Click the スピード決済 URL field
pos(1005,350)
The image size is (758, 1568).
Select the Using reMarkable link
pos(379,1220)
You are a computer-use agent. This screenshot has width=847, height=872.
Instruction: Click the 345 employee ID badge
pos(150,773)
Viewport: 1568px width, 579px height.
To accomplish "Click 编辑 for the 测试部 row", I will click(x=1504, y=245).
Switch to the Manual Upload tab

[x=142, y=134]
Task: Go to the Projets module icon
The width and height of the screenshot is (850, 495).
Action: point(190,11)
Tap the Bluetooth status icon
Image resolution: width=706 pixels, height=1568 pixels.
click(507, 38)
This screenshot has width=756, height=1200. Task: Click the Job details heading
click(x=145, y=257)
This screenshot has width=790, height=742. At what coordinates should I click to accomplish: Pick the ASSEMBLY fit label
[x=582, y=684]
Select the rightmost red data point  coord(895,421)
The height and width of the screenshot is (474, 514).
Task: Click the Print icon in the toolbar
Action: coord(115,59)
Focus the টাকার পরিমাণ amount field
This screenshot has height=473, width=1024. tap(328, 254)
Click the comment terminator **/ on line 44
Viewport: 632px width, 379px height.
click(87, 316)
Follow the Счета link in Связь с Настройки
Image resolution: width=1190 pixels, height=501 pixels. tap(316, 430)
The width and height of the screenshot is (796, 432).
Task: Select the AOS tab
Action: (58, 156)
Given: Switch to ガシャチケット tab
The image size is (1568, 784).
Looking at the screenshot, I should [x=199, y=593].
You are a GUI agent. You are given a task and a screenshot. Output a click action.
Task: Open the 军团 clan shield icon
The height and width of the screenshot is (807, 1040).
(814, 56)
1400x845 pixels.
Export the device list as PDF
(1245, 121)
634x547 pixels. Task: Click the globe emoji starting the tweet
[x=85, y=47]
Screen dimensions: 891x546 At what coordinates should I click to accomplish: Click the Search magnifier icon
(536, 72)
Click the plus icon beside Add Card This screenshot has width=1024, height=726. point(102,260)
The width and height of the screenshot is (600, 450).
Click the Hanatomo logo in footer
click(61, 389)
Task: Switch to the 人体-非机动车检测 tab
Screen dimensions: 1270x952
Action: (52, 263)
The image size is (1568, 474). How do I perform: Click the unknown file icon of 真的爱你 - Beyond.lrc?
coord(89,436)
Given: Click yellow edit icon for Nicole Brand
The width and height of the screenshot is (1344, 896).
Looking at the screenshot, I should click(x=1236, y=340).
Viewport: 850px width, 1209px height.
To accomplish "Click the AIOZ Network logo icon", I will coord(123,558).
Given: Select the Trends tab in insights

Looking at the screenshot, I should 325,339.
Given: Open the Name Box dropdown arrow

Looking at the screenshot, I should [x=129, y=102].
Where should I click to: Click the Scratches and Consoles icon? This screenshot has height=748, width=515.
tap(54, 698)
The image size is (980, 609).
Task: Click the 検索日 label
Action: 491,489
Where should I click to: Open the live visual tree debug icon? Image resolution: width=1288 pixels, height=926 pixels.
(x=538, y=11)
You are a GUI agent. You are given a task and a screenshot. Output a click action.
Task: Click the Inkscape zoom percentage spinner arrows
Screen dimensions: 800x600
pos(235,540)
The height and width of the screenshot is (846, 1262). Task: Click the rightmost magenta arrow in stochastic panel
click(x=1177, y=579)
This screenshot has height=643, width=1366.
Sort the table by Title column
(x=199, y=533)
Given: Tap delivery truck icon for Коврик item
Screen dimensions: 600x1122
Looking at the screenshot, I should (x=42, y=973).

......

The full listing, repeated exactly, is the expected answer.

Click the スピード決済 URL field
pos(1005,350)
The image size is (758, 1568).
Select the Using reMarkable link
pos(379,1220)
You are a computer-use agent. This screenshot has width=847, height=872.
Instruction: Click the 345 employee ID badge
pos(150,773)
Viewport: 1568px width, 579px height.
To accomplish "Click 编辑 for the 测试部 row", I will click(x=1504, y=245).
Switch to the Manual Upload tab

[x=142, y=134]
Task: Go to the Projets module icon
The width and height of the screenshot is (850, 495).
Action: point(190,11)
Tap the Bluetooth status icon
Image resolution: width=706 pixels, height=1568 pixels.
click(507, 38)
This screenshot has width=756, height=1200. Task: Click the Job details heading
click(x=145, y=257)
This screenshot has width=790, height=742. At what coordinates should I click to accomplish: Pick the ASSEMBLY fit label
[x=582, y=684]
Select the rightmost red data point  coord(895,421)
The height and width of the screenshot is (474, 514).
Task: Click the Print icon in the toolbar
Action: coord(115,59)
Focus the টাকার পরিমাণ amount field
This screenshot has height=473, width=1024. tap(328, 254)
Click the comment terminator **/ on line 44
Viewport: 632px width, 379px height.
click(87, 316)
Follow the Счета link in Связь с Настройки
Image resolution: width=1190 pixels, height=501 pixels. tap(316, 430)
The width and height of the screenshot is (796, 432).
Task: Select the AOS tab
Action: (58, 156)
Given: Switch to ガシャチケット tab
The image size is (1568, 784).
Looking at the screenshot, I should [x=199, y=593].
You are a GUI agent. You are given a task and a screenshot. Output a click action.
Task: Open the 军团 clan shield icon
The height and width of the screenshot is (807, 1040).
(814, 56)
1400x845 pixels.
Export the device list as PDF
(1245, 121)
634x547 pixels. Task: Click the globe emoji starting the tweet
[x=85, y=47]
Screen dimensions: 891x546 At what coordinates should I click to accomplish: Click the Search magnifier icon
(536, 72)
Click the plus icon beside Add Card This screenshot has width=1024, height=726. point(102,260)
The width and height of the screenshot is (600, 450).
Click the Hanatomo logo in footer
click(61, 389)
Task: Switch to the 人体-非机动车检测 tab
Screen dimensions: 1270x952
Action: (52, 263)
The image size is (1568, 474). How do I perform: Click the unknown file icon of 真的爱你 - Beyond.lrc?
coord(89,436)
Given: Click yellow edit icon for Nicole Brand
The width and height of the screenshot is (1344, 896).
Looking at the screenshot, I should click(x=1236, y=340).
Viewport: 850px width, 1209px height.
To accomplish "Click the AIOZ Network logo icon", I will coord(123,558).
Given: Select the Trends tab in insights

Looking at the screenshot, I should 325,339.
Given: Open the Name Box dropdown arrow

Looking at the screenshot, I should [x=129, y=102].
Where should I click to: Click the Scratches and Consoles icon? This screenshot has height=748, width=515.
tap(54, 698)
The image size is (980, 609).
Task: Click the 検索日 label
Action: 491,489
Where should I click to: Open the live visual tree debug icon? Image resolution: width=1288 pixels, height=926 pixels.
(x=538, y=11)
You are a GUI agent. You are given a task and a screenshot. Output a click action.
Task: Click the Inkscape zoom percentage spinner arrows
Screen dimensions: 800x600
pos(235,540)
The height and width of the screenshot is (846, 1262). Task: Click the rightmost magenta arrow in stochastic panel
click(x=1177, y=579)
This screenshot has height=643, width=1366.
Sort the table by Title column
(x=199, y=533)
Given: Tap delivery truck icon for Коврик item
Screen dimensions: 600x1122
Looking at the screenshot, I should (x=42, y=973).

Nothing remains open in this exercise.